§ Your goal
Please copy the lines below, exactly as they are, from the one with "Task: Finish the wizard and upload setup" through the one with "Viewport: 120px width, 264px", and leave out the pictures.

§ Records for this exercise
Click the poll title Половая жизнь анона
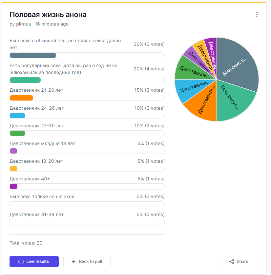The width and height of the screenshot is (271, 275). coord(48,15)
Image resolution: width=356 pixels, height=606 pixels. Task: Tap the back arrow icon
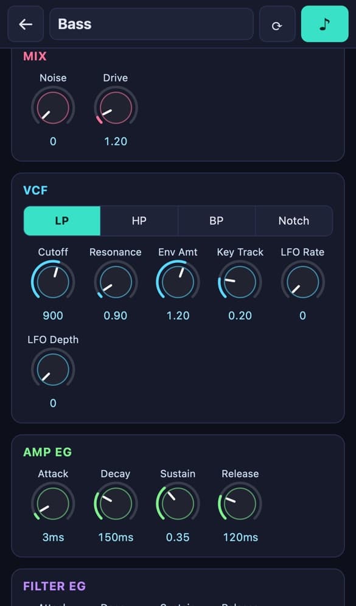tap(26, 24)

---

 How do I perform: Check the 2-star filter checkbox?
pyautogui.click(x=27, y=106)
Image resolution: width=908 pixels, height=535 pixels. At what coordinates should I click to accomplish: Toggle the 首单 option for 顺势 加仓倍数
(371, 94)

--

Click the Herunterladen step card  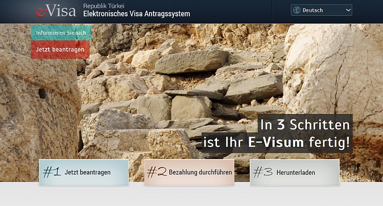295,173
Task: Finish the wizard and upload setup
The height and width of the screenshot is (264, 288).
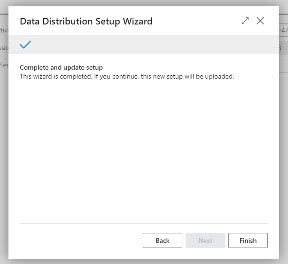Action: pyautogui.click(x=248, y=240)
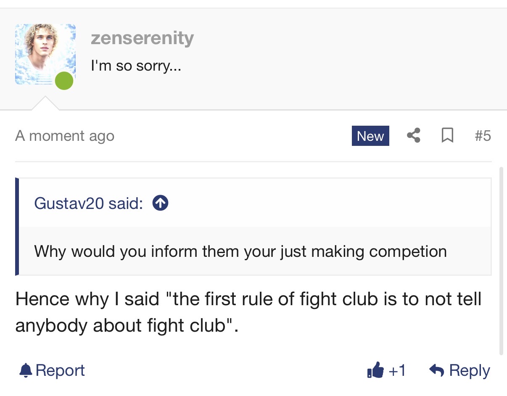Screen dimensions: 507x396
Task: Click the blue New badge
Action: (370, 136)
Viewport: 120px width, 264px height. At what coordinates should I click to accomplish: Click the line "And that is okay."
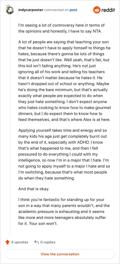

§ Finished task
Task: Finish the wizard and upload setup
The height and width of the screenshot is (264, 288).
Action: pyautogui.click(x=248, y=240)
Screen dimensions: 507x396
Task: Click the blue New badge
Action: (370, 136)
Viewport: 120px width, 264px height. At what coordinates should I click to accomplish: Click the line "And that is okay."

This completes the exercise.